EXERCISE BRIEF
Go through the entries below. Copy each line in which "computer" appears.

EXCERPTED DATA
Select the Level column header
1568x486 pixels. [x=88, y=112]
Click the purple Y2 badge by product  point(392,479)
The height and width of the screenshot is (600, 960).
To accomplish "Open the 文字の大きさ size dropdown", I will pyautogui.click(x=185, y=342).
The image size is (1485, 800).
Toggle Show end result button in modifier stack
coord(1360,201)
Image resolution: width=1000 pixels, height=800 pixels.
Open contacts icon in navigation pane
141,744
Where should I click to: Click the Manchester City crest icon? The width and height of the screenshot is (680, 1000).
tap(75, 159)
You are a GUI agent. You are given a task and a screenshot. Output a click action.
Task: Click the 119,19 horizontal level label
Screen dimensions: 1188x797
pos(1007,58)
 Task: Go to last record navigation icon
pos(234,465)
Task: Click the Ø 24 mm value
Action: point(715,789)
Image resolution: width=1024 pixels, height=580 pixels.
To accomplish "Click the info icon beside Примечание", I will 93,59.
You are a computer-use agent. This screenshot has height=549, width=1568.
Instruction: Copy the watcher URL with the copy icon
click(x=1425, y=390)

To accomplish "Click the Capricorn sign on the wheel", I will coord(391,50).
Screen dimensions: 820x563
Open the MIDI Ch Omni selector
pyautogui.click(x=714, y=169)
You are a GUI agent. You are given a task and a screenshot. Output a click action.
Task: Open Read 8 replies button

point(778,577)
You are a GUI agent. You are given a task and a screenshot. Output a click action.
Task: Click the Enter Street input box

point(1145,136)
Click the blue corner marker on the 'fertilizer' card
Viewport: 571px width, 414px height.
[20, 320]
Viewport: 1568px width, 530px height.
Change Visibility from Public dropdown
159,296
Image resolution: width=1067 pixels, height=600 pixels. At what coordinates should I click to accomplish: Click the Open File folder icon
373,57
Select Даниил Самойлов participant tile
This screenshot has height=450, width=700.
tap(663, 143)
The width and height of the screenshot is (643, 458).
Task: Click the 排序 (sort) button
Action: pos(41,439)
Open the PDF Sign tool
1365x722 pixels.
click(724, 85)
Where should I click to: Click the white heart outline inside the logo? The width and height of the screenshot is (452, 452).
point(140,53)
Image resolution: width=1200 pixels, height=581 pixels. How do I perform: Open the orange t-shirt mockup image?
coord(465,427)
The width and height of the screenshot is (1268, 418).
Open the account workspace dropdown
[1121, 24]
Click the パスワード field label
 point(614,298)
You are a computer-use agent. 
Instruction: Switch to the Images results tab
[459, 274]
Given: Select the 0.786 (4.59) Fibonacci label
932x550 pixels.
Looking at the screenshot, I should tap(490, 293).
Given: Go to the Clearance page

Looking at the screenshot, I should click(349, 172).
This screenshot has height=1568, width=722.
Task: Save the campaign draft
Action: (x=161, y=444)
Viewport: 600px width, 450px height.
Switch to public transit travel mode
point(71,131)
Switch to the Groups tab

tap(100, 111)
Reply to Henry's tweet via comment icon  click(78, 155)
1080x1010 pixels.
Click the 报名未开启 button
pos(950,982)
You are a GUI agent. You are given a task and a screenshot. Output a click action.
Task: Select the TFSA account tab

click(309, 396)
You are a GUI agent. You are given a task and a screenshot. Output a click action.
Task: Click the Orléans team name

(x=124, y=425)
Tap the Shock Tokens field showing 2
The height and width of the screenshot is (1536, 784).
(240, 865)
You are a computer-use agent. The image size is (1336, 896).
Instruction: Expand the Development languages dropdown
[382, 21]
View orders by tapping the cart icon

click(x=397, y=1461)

TASK RESPONSE
You are a computer-use agent. This screenshot has height=549, width=1568.
You are a computer-use agent. 
You are a computer-use agent. The image size is (1336, 896).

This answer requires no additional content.